Cheesecake sin horno en licuadora: el postre cremoso que casi no lleva trabajo y sorprende por su textura

Esta versión de cheesecake no necesita horno, se hace directamente en la licuadora y logra una textura suave y un sabor irresistible.

Esta receta de cheesecake se hace sin horno y casi no lleva trabajo.

Esta receta de cheesecake se hace sin horno y casi no lleva trabajo.

El cheesecake es uno de los postres más elegidos por su combinación de una base crocante y un relleno suave y cremoso. Aunque la receta tradicional requiere horno y varios pasos, existe una versión mucho más práctica que se prepara en pocos minutos con ayuda de la licuadora y solo necesita frío para tomar consistencia.

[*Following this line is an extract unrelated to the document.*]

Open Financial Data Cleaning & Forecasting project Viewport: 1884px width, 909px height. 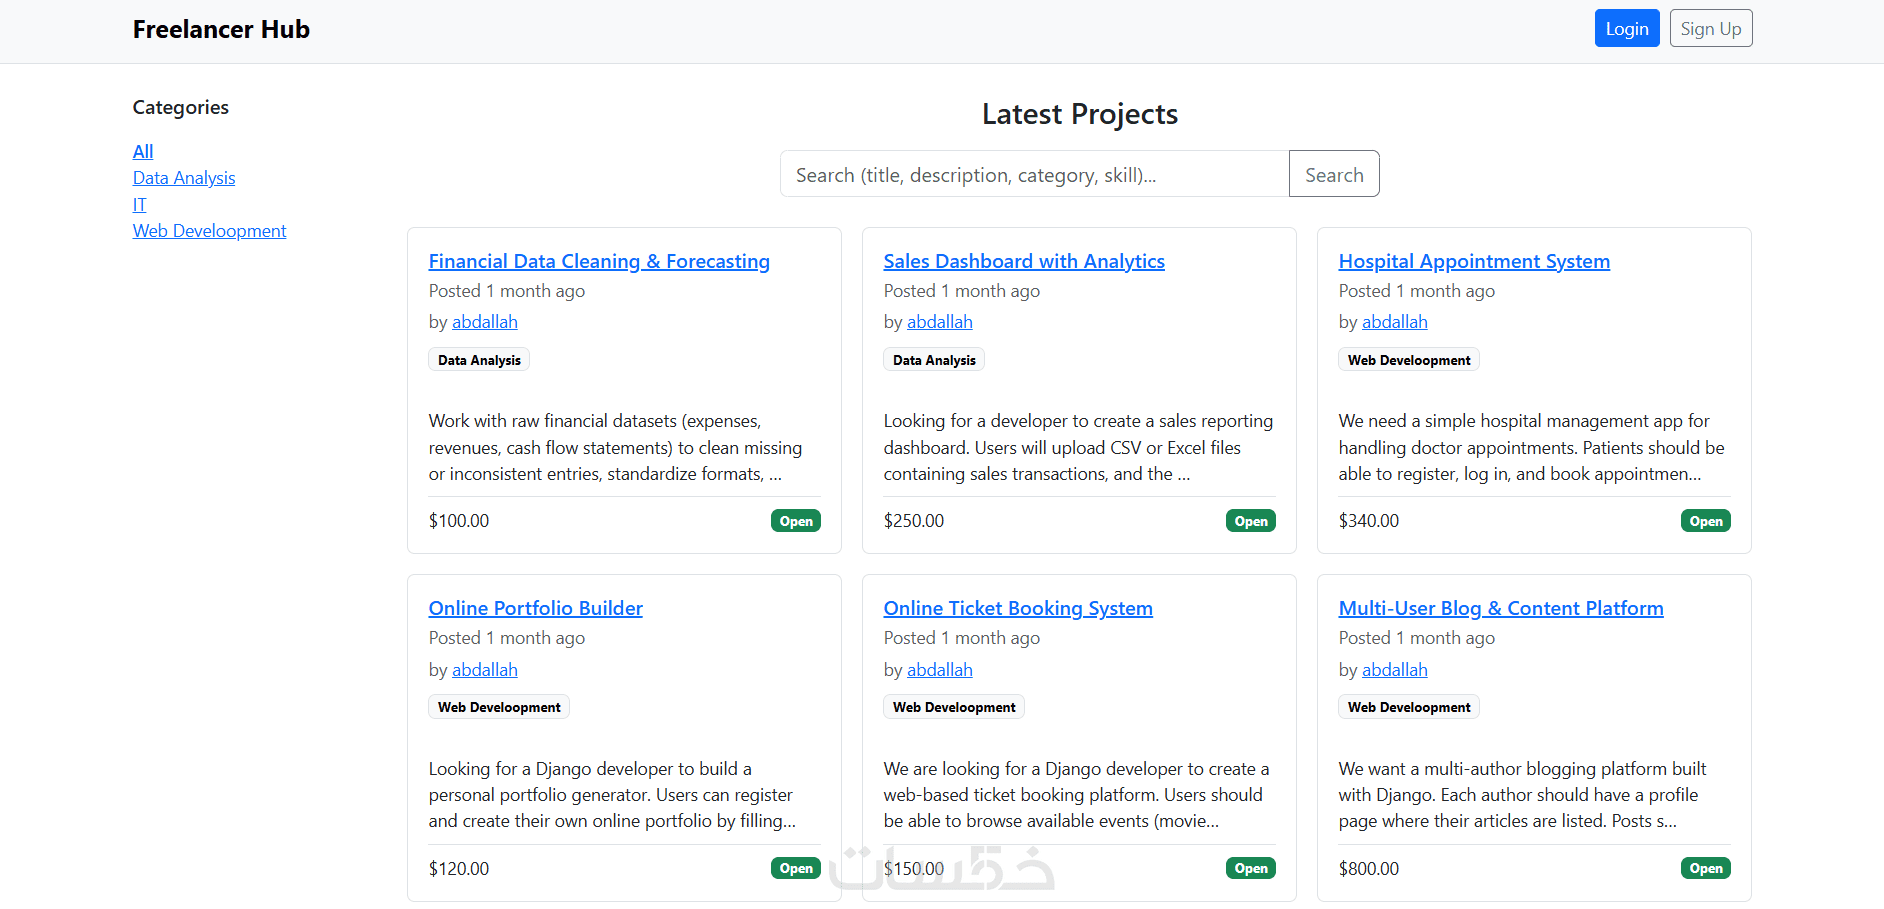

Además de ahorrar tiempo, esta preparación ensucia muy pocos utensilios y permite personalizar el sabor con frutas, chocolate, dulce de leche o mermeladas. Es una excelente opción para quienes buscan un postre casero sin complicaciones.

Ingredientes para hacer cheesecake sin horno en licuadora

Para la base

  • 200 gramos de galletitas de vainilla.
  • 100 gramos de manteca derretida.

Para el relleno

  • 400 gramos de queso crema.
  • 200 gramos de crema de leche.
  • 200 gramos de leche condensada.
  • 10 gramos de gelatina sin sabor.
  • 50 ml de agua.
  • Jugo de medio limón.
  • 1 cucharadita de esencia de vainilla.

Para decorar (opcional)

  • Mermelada de frutos rojos.
  • Frutillas frescas.
  • Arándanos.
  • Ralladura de limón.
  • Chocolate rallado.
Este cheesecake sin horno se prepara en la licuadora y logra una textura muy cremosa con pocos ingredientes.

Este cheesecake sin horno se prepara en la licuadora y logra una textura muy cremosa con pocos ingredientes.

Cómo hacer cheesecake sin horno en licuadora paso a paso

  1. Procesar o triturar las galletitas hasta obtener un polvo fino.
  2. Mezclarlas con la manteca derretida y cubrir la base de un molde desmontable, presionando bien con el dorso de una cuchara.
  3. Llevar la base a la heladera mientras se prepara el relleno.
  4. Hidratar la gelatina con el agua, dejarla reposar unos minutos y luego disolverla según las indicaciones del envase.
  5. Colocar en la licuadora el queso crema, la crema de leche, la leche condensada, el jugo de limón y la esencia de vainilla.
  6. Licuar durante uno o dos minutos hasta obtener una preparación completamente lisa.
  7. Agregar la gelatina disuelta y volver a licuar unos segundos para integrarla.
  8. Volcar la mezcla sobre la base de galletitas.
  9. Llevar a la heladera durante al menos cuatro horas, aunque lo ideal es dejarla toda la noche para que tome mejor consistencia.
  10. Antes de servir, decorar con la cobertura elegida.

El secreto para que quede bien firme y cremosa

La clave está en incorporar la gelatina cuando todavía está tibia y licuar apenas unos segundos más para distribuirla de manera uniforme. También es importante utilizar queso crema y crema de leche bien fríos. Esto ayuda a obtener una textura más estable y un relleno mucho más sedoso.

Cómo variar esta receta

Una de las ventajas de este cheesecake es que admite muchas versiones. Se puede preparar con ralladura de naranja, cacao, café instantáneo o pasta de pistachos para darle un sabor diferente.

En la superficie quedan muy bien las frutas frescas, las salsas de frutos rojos, el dulce de leche, el chocolate derretido o una compota de frutas de estación.

Si se conserva tapado en la heladera, puede mantenerse en perfectas condiciones durante tres o cuatro días, por lo que también resulta ideal para preparar con anticipación cuando hay invitados.